If you can’t use chain, I really don’t know what to tell you. You could move the wheels to the interior of the robot, and put a motor on each side of the axle. That could work, although I wouldn’t recommend it.
Ok… we just dropped the chain idea and now we are making the robot only rear wheeled drive. We are trying to have six high speed motors driving just the 2 rear wheels
Although more pictures would help, just from that, it looks like there’s a lot of unnecessary plating, which will add up fast.
This worked to keep our drive from dying, but that was only because we were trying to eliminate the non-conservative forces made by chain looped to form around the drive and not hit the bump. There was too much tension and friction from this to drive well, so we powered the back wheels only.
That being said, you might experience some difficulties while getting over the bump, especially backwards.
The gear ratio with high speed 393 motors is 1.6:1. A 3:1 will be almost twice that, so it certainly won’t work if the high speed motors don’t.
Try making your robot lighter or using chain to make a 5:4 ratio to be slightly faster than 1:1 without sacrificing too much torque.
Use a power expander, and put all 4 drive motors on it. I have internally set my motors for speed for 2 years on this setup, and it never dies unless im in an intense pushing battle, and even after that it still drives.
i do have to agree, go with a 6-bar, saves alot of weight.
just my advice, use what you can from it.
This is something we have never tried, will try so… We use a power expander currently, but it has the lift motors attached.
There is only one reason I don’t tend to do that which is that the power expander tends to have one of the least reliable connectors I have ever came across.
The thing to keep in mind is that if your power expander stops working, your drive just died and you can’t do anything.
The coin does have two sides, it just depends what risks you want to take to keep you drive from staling.
Has anyone else experienced these problems with the power expander? We’ve been using them for years with relative success. I think we’ve had one with a single port go bad, and one where the battery connection started to pull apart because we were careless with it. In both cases, however, VEX repaired or replaced the units at no cost to us.

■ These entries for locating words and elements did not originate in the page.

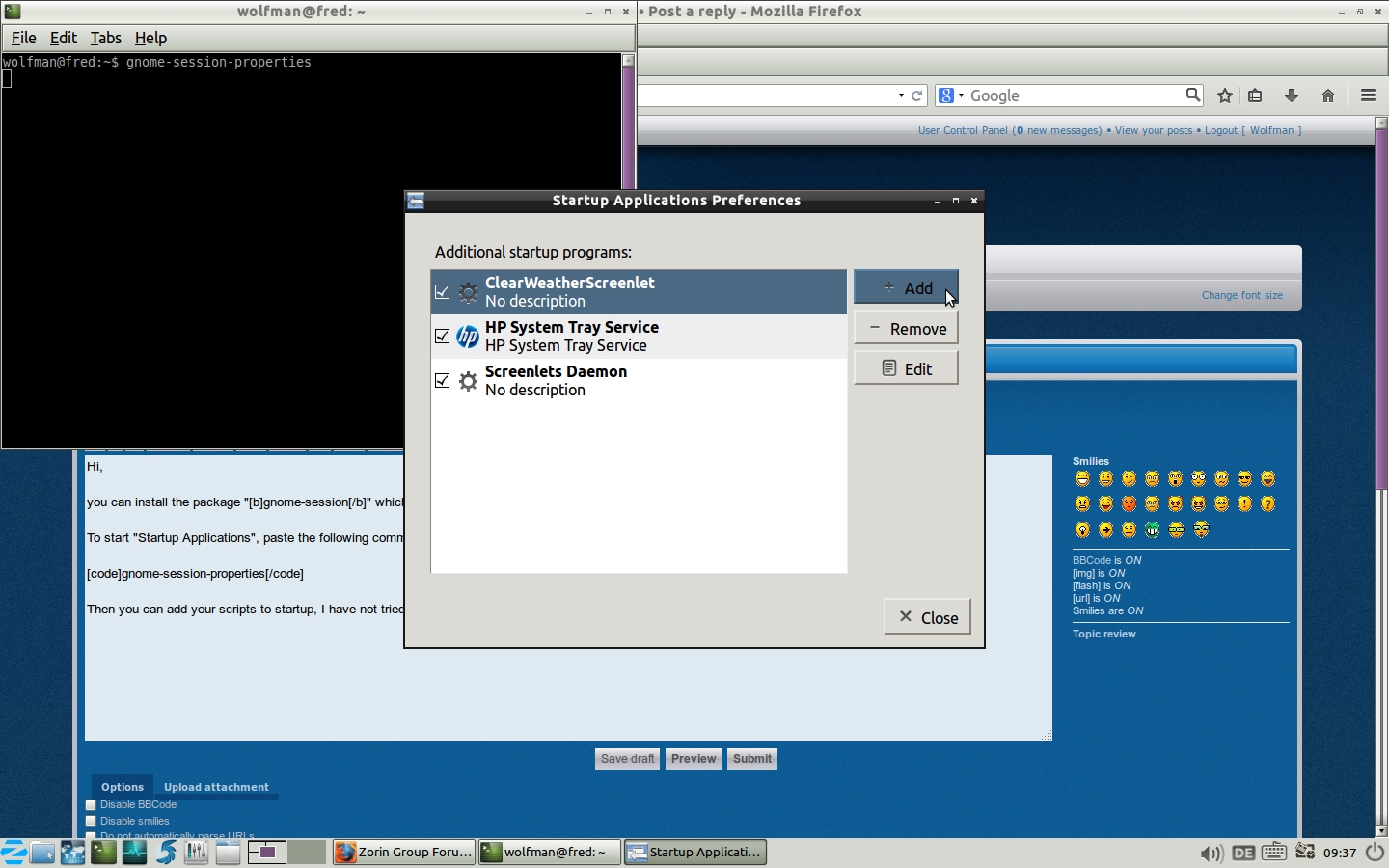Open the terminal Edit menu
Viewport: 1389px width, 868px height.
63,38

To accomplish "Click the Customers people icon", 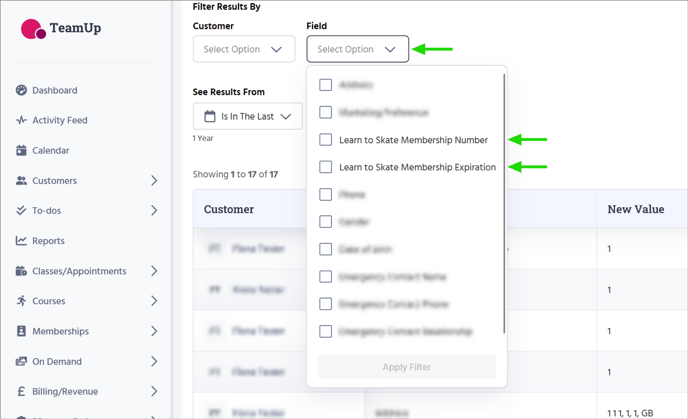I will click(x=22, y=181).
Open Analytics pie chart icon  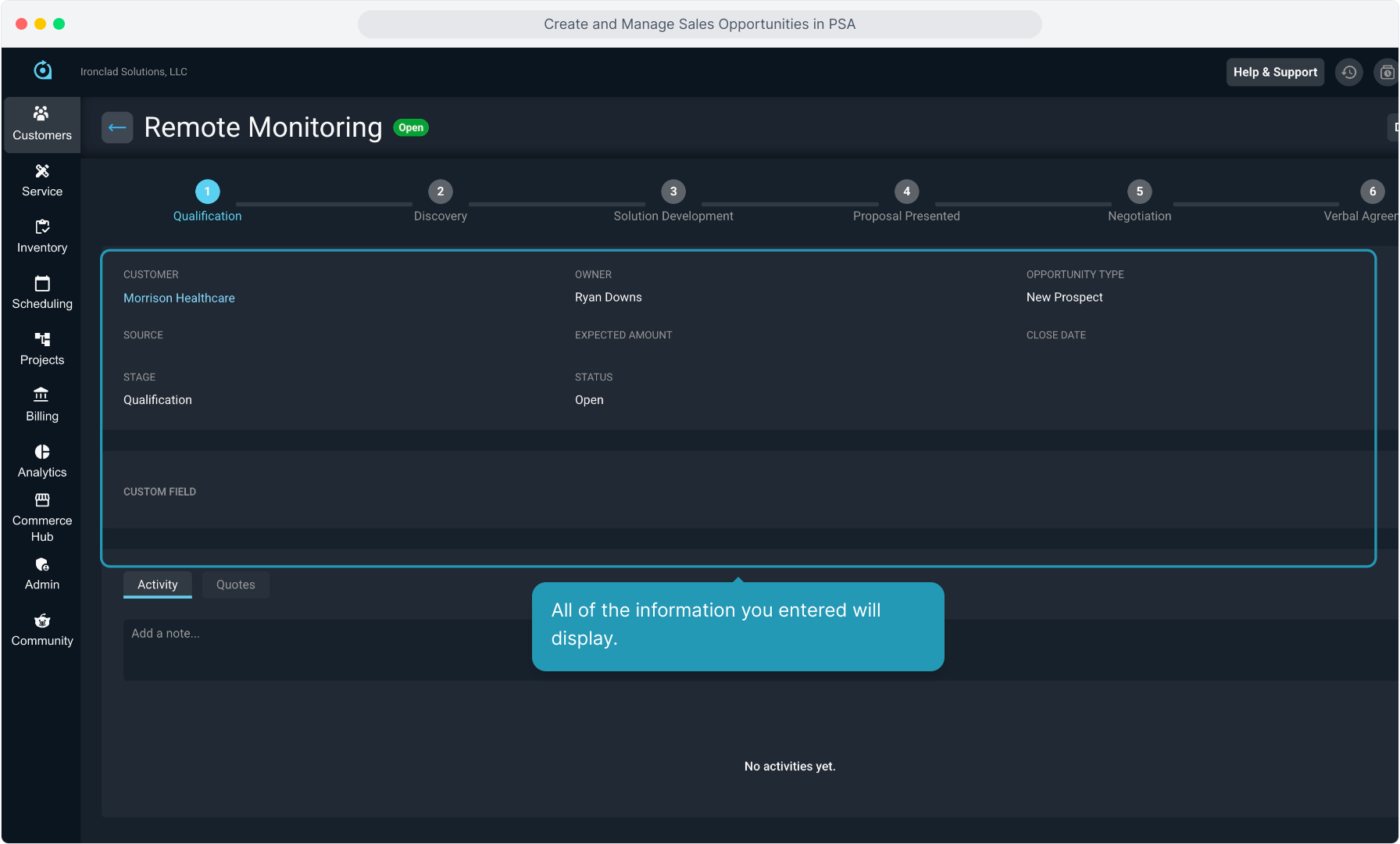pyautogui.click(x=42, y=452)
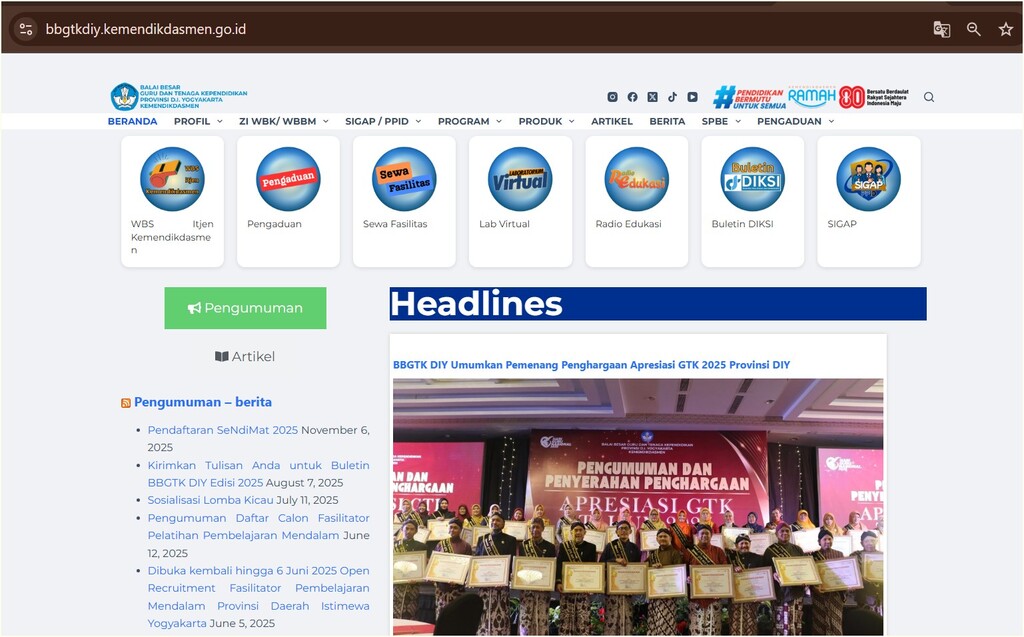Screen dimensions: 1024x637
Task: Open the Pendaftaran SeNdiMat 2025 link
Action: pos(222,430)
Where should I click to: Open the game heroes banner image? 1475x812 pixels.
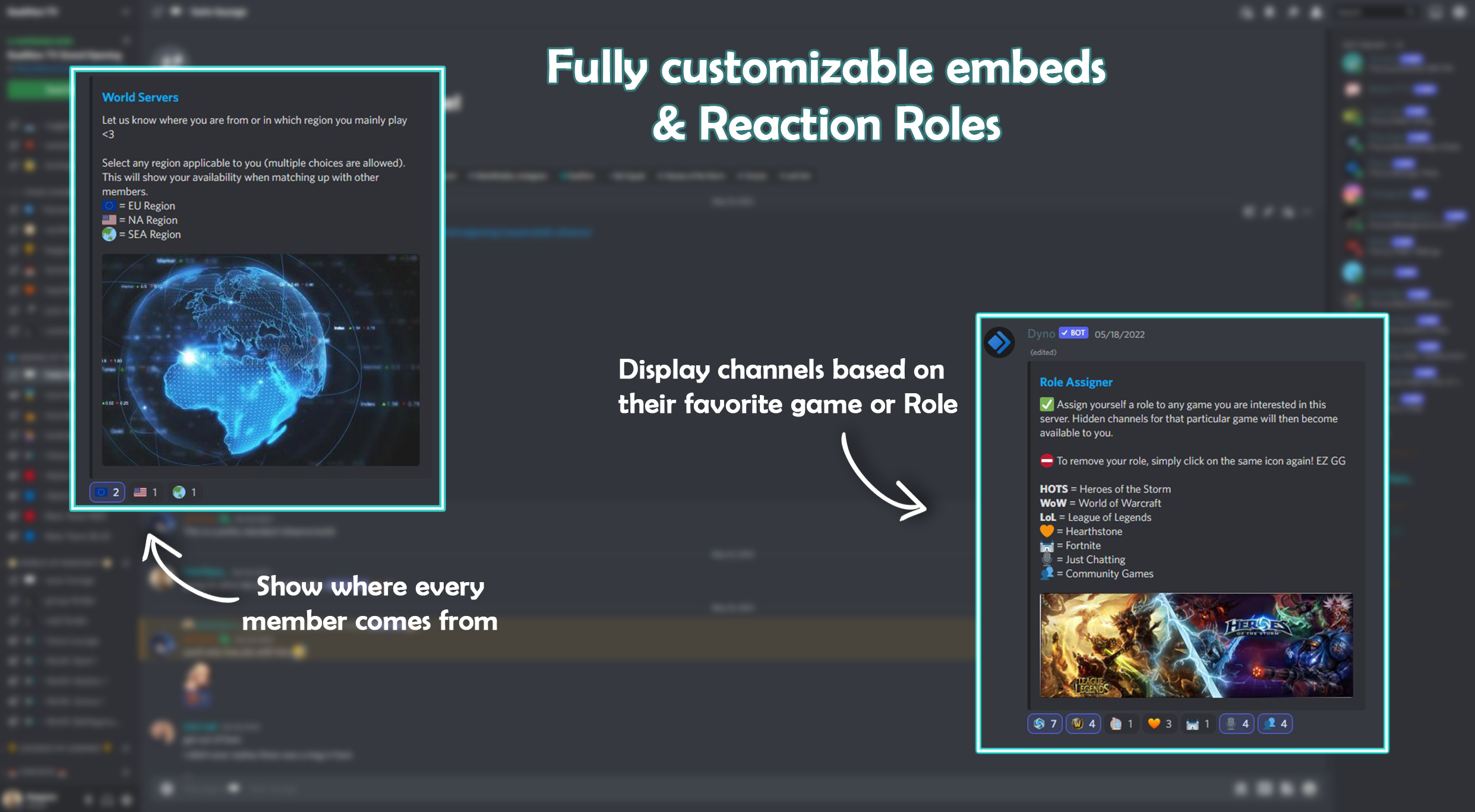coord(1196,645)
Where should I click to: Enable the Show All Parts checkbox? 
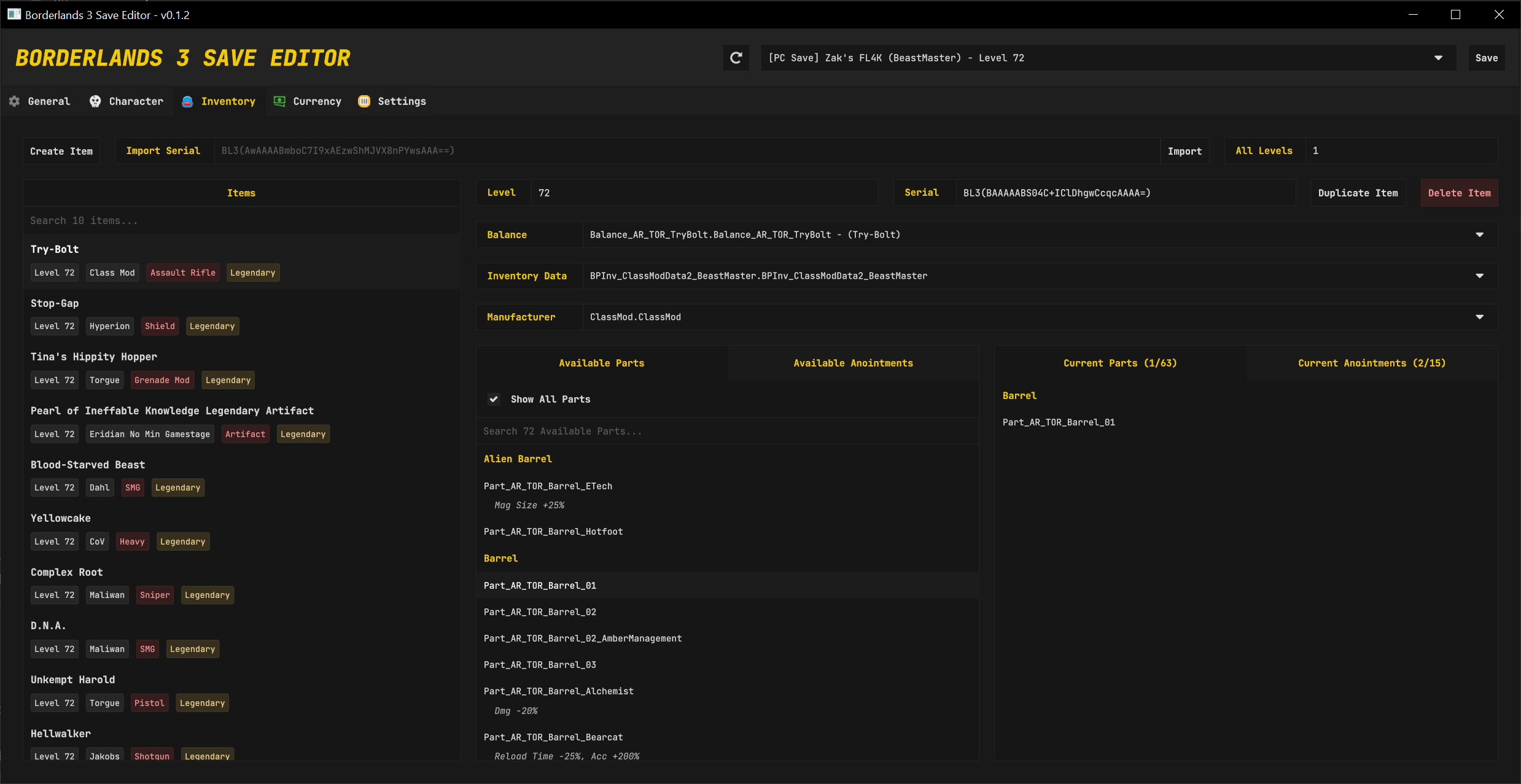coord(494,399)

We’ve never had any problems with the motor ports on a power expander, though the battery connection has come a bit loose over time. This is, I fully admit, an older expander that’s been on at least 4 competition bots in the last three years. The other teams at my school have newer expanders and don’t experience any such problems. I think they work well in drive applications, but currently we have ours on our lift (note: this is only because we wanted to use use fewer wire extenders and with the way our robot was set up, this was the most efficient configuration).
Ya, that’s what I meant.
I have two power expanders that have finicky battery connectors.
they’re both old so maybe they make them better now.
Sorry for the late response,
Usually if you’re connector isn’t properly plugged in, it will be evident before the match even occurs. In autonomous you will probably have to drive somewhere right? So if you can’t drive, then you’ll notice it, and before the driver mode starts you can go plug it in right because it still hasn’t left the starting tile.
(This is one of the reasons I put them on an expander)
Of course you might have become disconnected during a match, in this case it would be a technical failure, and has never ever happened in my case.
But I’m not all teams, personally I think the Cortex has a bad connector, not the expander.
I agree… the vex net port for the cortex has a bad connection and also the battery port on the cortex isn’t very good. Both often are disconnection even with a slight jerk due to the robot.